(Beginning of Information provided)

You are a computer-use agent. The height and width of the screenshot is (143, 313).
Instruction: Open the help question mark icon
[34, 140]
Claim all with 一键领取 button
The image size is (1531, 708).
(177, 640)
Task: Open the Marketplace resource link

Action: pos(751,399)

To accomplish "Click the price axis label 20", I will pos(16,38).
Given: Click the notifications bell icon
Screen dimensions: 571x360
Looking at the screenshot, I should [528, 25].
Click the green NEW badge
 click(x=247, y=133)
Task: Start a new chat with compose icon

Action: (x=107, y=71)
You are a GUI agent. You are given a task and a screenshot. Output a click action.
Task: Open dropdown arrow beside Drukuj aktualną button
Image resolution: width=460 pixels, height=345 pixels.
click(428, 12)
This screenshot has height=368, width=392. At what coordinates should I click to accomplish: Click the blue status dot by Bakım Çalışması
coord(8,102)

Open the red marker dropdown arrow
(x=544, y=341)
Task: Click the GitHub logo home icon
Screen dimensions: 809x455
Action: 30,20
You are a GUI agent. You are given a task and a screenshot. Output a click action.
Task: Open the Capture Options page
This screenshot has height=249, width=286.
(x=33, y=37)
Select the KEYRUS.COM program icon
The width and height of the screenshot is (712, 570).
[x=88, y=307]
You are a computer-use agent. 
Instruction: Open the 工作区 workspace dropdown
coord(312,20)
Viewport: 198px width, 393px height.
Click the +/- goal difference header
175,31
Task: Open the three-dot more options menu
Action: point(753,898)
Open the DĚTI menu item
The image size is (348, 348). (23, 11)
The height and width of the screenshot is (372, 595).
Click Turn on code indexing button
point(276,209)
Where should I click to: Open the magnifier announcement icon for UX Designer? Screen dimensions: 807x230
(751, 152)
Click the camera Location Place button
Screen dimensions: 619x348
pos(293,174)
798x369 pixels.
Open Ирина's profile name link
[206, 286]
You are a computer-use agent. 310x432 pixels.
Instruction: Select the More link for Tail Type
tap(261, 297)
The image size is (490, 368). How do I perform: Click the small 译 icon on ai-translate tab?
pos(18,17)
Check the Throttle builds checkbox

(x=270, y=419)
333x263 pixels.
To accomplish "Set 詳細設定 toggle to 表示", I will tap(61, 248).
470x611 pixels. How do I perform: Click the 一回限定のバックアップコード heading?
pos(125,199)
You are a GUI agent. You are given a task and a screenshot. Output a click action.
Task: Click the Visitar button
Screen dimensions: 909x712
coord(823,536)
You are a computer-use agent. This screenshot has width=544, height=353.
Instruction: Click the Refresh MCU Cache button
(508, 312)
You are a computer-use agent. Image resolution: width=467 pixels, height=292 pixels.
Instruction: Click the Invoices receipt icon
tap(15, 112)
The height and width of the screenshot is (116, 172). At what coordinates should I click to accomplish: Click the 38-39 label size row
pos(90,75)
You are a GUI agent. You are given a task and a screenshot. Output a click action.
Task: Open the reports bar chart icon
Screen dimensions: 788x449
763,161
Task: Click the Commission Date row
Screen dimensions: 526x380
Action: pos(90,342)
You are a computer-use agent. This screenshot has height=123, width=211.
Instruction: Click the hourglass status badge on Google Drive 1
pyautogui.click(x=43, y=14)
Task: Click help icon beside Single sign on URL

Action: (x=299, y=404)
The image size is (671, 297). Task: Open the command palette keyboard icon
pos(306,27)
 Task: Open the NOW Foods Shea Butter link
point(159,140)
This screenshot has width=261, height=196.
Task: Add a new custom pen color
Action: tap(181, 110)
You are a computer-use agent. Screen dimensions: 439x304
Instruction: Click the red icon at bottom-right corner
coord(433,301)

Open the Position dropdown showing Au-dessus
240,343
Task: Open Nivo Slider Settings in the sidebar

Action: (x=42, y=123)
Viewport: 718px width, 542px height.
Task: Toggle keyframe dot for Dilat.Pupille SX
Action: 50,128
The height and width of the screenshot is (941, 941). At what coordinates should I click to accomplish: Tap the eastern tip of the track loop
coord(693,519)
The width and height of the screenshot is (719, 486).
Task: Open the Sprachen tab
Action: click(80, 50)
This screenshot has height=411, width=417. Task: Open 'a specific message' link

(End of Information provided)

Down to the last character, restate every record.

Answer section —
You are a computer-use agent. The height and width of the screenshot is (143, 313).
Instruction: Open the help question mark icon
[34, 140]
Claim all with 一键领取 button
The image size is (1531, 708).
(177, 640)
Task: Open the Marketplace resource link

Action: pos(751,399)

To accomplish "Click the price axis label 20", I will pos(16,38).
Given: Click the notifications bell icon
Screen dimensions: 571x360
Looking at the screenshot, I should [528, 25].
Click the green NEW badge
 click(x=247, y=133)
Task: Start a new chat with compose icon

Action: (x=107, y=71)
You are a GUI agent. You are given a task and a screenshot. Output a click action.
Task: Open dropdown arrow beside Drukuj aktualną button
Image resolution: width=460 pixels, height=345 pixels.
click(428, 12)
This screenshot has height=368, width=392. At what coordinates should I click to accomplish: Click the blue status dot by Bakım Çalışması
coord(8,102)

Open the red marker dropdown arrow
(x=544, y=341)
Task: Click the GitHub logo home icon
Screen dimensions: 809x455
Action: 30,20
You are a GUI agent. You are given a task and a screenshot. Output a click action.
Task: Open the Capture Options page
This screenshot has height=249, width=286.
(x=33, y=37)
Select the KEYRUS.COM program icon
The width and height of the screenshot is (712, 570).
[x=88, y=307]
You are a computer-use agent. 
Instruction: Open the 工作区 workspace dropdown
coord(312,20)
Viewport: 198px width, 393px height.
Click the +/- goal difference header
175,31
Task: Open the three-dot more options menu
Action: point(753,898)
Open the DĚTI menu item
The image size is (348, 348). (23, 11)
The height and width of the screenshot is (372, 595).
Click Turn on code indexing button
point(276,209)
Where should I click to: Open the magnifier announcement icon for UX Designer? Screen dimensions: 807x230
(751, 152)
Click the camera Location Place button
Screen dimensions: 619x348
pos(293,174)
798x369 pixels.
Open Ирина's profile name link
[206, 286]
You are a computer-use agent. 310x432 pixels.
Instruction: Select the More link for Tail Type
tap(261, 297)
The image size is (490, 368). How do I perform: Click the small 译 icon on ai-translate tab?
pos(18,17)
Check the Throttle builds checkbox

(x=270, y=419)
333x263 pixels.
To accomplish "Set 詳細設定 toggle to 表示", I will tap(61, 248).
470x611 pixels. How do I perform: Click the 一回限定のバックアップコード heading?
pos(125,199)
You are a GUI agent. You are given a task and a screenshot. Output a click action.
Task: Click the Visitar button
Screen dimensions: 909x712
coord(823,536)
You are a computer-use agent. This screenshot has width=544, height=353.
Instruction: Click the Refresh MCU Cache button
(508, 312)
You are a computer-use agent. Image resolution: width=467 pixels, height=292 pixels.
Instruction: Click the Invoices receipt icon
tap(15, 112)
The height and width of the screenshot is (116, 172). At what coordinates should I click to accomplish: Click the 38-39 label size row
pos(90,75)
You are a GUI agent. You are given a task and a screenshot. Output a click action.
Task: Open the reports bar chart icon
Screen dimensions: 788x449
763,161
Task: Click the Commission Date row
Screen dimensions: 526x380
Action: pos(90,342)
You are a computer-use agent. This screenshot has height=123, width=211.
Instruction: Click the hourglass status badge on Google Drive 1
pyautogui.click(x=43, y=14)
Task: Click help icon beside Single sign on URL

Action: (x=299, y=404)
The image size is (671, 297). Task: Open the command palette keyboard icon
pos(306,27)
 Task: Open the NOW Foods Shea Butter link
point(159,140)
This screenshot has width=261, height=196.
Task: Add a new custom pen color
Action: tap(181, 110)
You are a computer-use agent. Screen dimensions: 439x304
Instruction: Click the red icon at bottom-right corner
coord(433,301)

Open the Position dropdown showing Au-dessus
240,343
Task: Open Nivo Slider Settings in the sidebar

Action: (x=42, y=123)
Viewport: 718px width, 542px height.
Task: Toggle keyframe dot for Dilat.Pupille SX
Action: 50,128
The height and width of the screenshot is (941, 941). At what coordinates should I click to accomplish: Tap the eastern tip of the track loop
coord(693,519)
The width and height of the screenshot is (719, 486).
Task: Open the Sprachen tab
Action: click(80, 50)
This screenshot has height=411, width=417. Task: Open 'a specific message' link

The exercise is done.